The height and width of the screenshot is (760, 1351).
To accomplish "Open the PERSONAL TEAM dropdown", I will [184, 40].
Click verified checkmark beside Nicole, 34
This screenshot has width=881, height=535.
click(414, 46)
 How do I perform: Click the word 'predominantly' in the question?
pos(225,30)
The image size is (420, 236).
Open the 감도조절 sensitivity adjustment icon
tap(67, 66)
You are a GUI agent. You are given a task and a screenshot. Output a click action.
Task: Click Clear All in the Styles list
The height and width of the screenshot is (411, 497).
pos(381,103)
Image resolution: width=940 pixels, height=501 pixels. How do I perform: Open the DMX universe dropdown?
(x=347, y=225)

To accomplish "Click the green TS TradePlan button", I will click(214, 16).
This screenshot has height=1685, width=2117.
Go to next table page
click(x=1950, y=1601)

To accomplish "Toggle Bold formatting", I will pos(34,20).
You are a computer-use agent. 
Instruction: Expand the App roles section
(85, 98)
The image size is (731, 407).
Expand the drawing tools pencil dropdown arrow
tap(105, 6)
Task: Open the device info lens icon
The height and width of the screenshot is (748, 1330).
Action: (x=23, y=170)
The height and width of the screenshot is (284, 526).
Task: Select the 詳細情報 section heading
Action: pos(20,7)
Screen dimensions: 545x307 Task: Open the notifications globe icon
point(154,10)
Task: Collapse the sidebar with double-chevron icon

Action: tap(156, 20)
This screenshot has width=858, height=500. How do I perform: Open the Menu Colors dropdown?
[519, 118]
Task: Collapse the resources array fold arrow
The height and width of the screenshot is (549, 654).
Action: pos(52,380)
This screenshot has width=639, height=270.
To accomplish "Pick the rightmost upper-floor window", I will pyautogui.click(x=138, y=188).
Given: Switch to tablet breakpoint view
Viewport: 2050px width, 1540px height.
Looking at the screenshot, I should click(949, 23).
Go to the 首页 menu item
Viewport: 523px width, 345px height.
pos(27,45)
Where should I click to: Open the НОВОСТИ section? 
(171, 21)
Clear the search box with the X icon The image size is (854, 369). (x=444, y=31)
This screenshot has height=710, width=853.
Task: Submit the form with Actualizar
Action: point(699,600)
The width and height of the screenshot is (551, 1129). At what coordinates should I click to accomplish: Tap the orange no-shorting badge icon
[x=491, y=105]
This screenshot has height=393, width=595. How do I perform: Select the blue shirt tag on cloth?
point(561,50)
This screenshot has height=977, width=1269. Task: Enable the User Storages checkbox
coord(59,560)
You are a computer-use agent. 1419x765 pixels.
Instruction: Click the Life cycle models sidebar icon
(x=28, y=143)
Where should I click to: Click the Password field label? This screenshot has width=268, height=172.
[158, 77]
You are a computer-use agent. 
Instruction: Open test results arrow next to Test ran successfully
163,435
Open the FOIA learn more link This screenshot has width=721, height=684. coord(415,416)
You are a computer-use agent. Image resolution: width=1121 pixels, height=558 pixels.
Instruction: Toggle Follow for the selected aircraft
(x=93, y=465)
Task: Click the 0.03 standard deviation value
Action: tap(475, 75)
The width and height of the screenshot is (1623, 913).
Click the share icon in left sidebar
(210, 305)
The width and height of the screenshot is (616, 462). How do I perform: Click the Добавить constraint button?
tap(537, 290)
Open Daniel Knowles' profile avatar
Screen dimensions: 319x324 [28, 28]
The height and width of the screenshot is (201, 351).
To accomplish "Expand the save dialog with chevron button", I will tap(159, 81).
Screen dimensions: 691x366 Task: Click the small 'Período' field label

* **PROMPT**
Reproduce each of the records above verbatim, keeping every line in its original order.

* **FULL ANSWER**
The height and width of the screenshot is (760, 1351).
To accomplish "Open the PERSONAL TEAM dropdown", I will [184, 40].
Click verified checkmark beside Nicole, 34
This screenshot has width=881, height=535.
click(414, 46)
 How do I perform: Click the word 'predominantly' in the question?
pos(225,30)
The image size is (420, 236).
Open the 감도조절 sensitivity adjustment icon
tap(67, 66)
You are a GUI agent. You are given a task and a screenshot. Output a click action.
Task: Click Clear All in the Styles list
The height and width of the screenshot is (411, 497).
pos(381,103)
Image resolution: width=940 pixels, height=501 pixels. How do I perform: Open the DMX universe dropdown?
(x=347, y=225)

To accomplish "Click the green TS TradePlan button", I will click(214, 16).
This screenshot has height=1685, width=2117.
Go to next table page
click(x=1950, y=1601)

To accomplish "Toggle Bold formatting", I will pos(34,20).
You are a computer-use agent. 
Instruction: Expand the App roles section
(85, 98)
The image size is (731, 407).
Expand the drawing tools pencil dropdown arrow
tap(105, 6)
Task: Open the device info lens icon
The height and width of the screenshot is (748, 1330).
Action: (x=23, y=170)
The height and width of the screenshot is (284, 526).
Task: Select the 詳細情報 section heading
Action: pos(20,7)
Screen dimensions: 545x307 Task: Open the notifications globe icon
point(154,10)
Task: Collapse the sidebar with double-chevron icon

Action: tap(156, 20)
This screenshot has width=858, height=500. How do I perform: Open the Menu Colors dropdown?
[519, 118]
Task: Collapse the resources array fold arrow
The height and width of the screenshot is (549, 654).
Action: pos(52,380)
This screenshot has width=639, height=270.
To accomplish "Pick the rightmost upper-floor window", I will pyautogui.click(x=138, y=188).
Given: Switch to tablet breakpoint view
Viewport: 2050px width, 1540px height.
Looking at the screenshot, I should click(949, 23).
Go to the 首页 menu item
Viewport: 523px width, 345px height.
pos(27,45)
Where should I click to: Open the НОВОСТИ section? 
(171, 21)
Clear the search box with the X icon The image size is (854, 369). (x=444, y=31)
This screenshot has height=710, width=853.
Task: Submit the form with Actualizar
Action: point(699,600)
The width and height of the screenshot is (551, 1129). At what coordinates should I click to accomplish: Tap the orange no-shorting badge icon
[x=491, y=105]
This screenshot has height=393, width=595. How do I perform: Select the blue shirt tag on cloth?
point(561,50)
This screenshot has height=977, width=1269. Task: Enable the User Storages checkbox
coord(59,560)
You are a computer-use agent. 1419x765 pixels.
Instruction: Click the Life cycle models sidebar icon
(x=28, y=143)
Where should I click to: Click the Password field label? This screenshot has width=268, height=172.
[158, 77]
You are a computer-use agent. 
Instruction: Open test results arrow next to Test ran successfully
163,435
Open the FOIA learn more link This screenshot has width=721, height=684. coord(415,416)
You are a computer-use agent. Image resolution: width=1121 pixels, height=558 pixels.
Instruction: Toggle Follow for the selected aircraft
(x=93, y=465)
Task: Click the 0.03 standard deviation value
Action: tap(475, 75)
The width and height of the screenshot is (1623, 913).
Click the share icon in left sidebar
(210, 305)
The width and height of the screenshot is (616, 462). How do I perform: Click the Добавить constraint button?
tap(537, 290)
Open Daniel Knowles' profile avatar
Screen dimensions: 319x324 [28, 28]
The height and width of the screenshot is (201, 351).
To accomplish "Expand the save dialog with chevron button", I will tap(159, 81).
Screen dimensions: 691x366 Task: Click the small 'Período' field label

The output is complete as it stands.